Two subsets of human blood monocytes that differ in their phenotypic and functional characteristics were identified several years ago, but it has proven difficult to characterize any such subsets in mice. Now, Geissmann et al. describe two mouse monocyte subsets with distinct chemokine-receptor and adhesion-molecule expression profiles, which correspond to the human subsets. CC-chemokine receptor 2 (CCR2)-positive monocytes are short-lived cells that are recruited to inflamed tissues, whereas the CCR2-negative subset is recruited to non-inflamed tissues and these cells might be the precursors of tissue-resident macrophages and dendritic cells. Both subsets have the capacity to develop into dendritic cells. Further characterization of monocyte subsets in mice should contribute to an increased understanding of the role of monocytes in human diseases.

Splenic Architecture

A conduit system distributes chemokines and small blood-borne molecules through the splenic white pulp. Nolte, M. A. et al. J. Exp. Med. 198, 505–512 (2003)
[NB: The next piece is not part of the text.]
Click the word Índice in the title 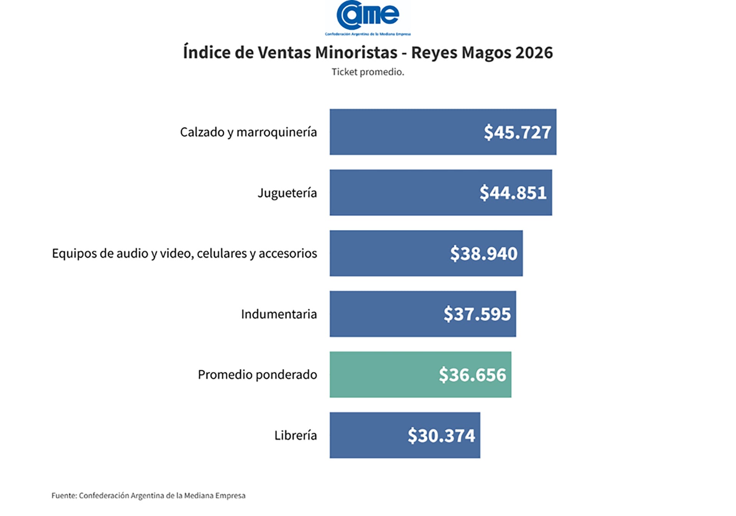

The splenic white pulp is structurally similar to a lymph node, although the spleen receives antigen directly from the blood and not through afferent lymphatics. This paper shows that, similar to the lymph node, the spleen has a conduit system — a kind of structured transport system. The splenic conduit is a tubular network containing collagen fibres that are surrounded by reticular fibroblasts. The white pulp is known to restrict cellular movement to lymphocytes and dendritic cells, but this study shows that the conduit also limits the entry of large molecules. Locally produced chemokines were also found in the conduit system — CC-chemokine ligand 21 (CCL21) in the T-cell area and CXCL13 in the B-cell area.